Low Calorie Pumpkin Pie

What’s a Thanksgiving meal without a slice of tasty pumpkin pie? Even though this dessert is technically made with a vegetable, it’s traditionally high in saturated fat because of the butter used to make the crust, the whipped cream or condensed milk, and not to mention eggs. However, this pumpkin pie alternative is a low-fat version made with silken tofu and a pre-made graham cracker crust, and is guaranteed to give the traditional pumpkin pie a healthy twist!
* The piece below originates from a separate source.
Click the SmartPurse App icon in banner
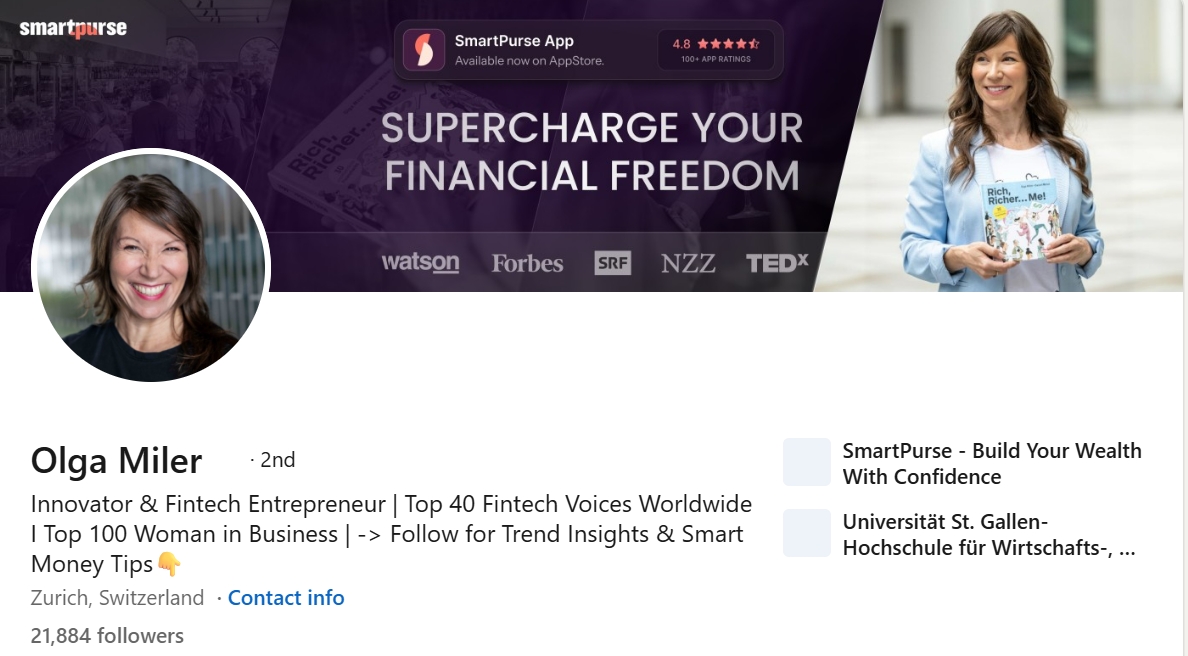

  • 1 can (16 ounces) pureed pumpkin
  • 3/4 cup sugar or Sucanat (or 1/2 cup maple syrup)
  • 1/2 teaspoon salt
  • 1 teaspoon ground cinnamon
  • 1/2 teaspoon ground ginger
  • 1/4 teaspoon ground cloves
  • 1/2 teaspoon ground nutmeg
  • 3 tablespoons cornstarch to firm up the pie filling
  • 1 package (10-12 ounces) silken/soft tofu
  • 1 9 inch graham cracker crust pie shell


  1. Preheat oven to 425° F.
  2. Mix the pumpkin and sugar. Add salt, spices, cornstarch and tofu, mix thoroughly.
  3. Pour mixture into pie shell and bake for 15 minutes.
  4. Lower heat to 350° F and bake for another 60 minutes.  Chill and serve.

Easy, delicious, and healthy what more could you ask for to finish off your perfect Thanksgiving meal?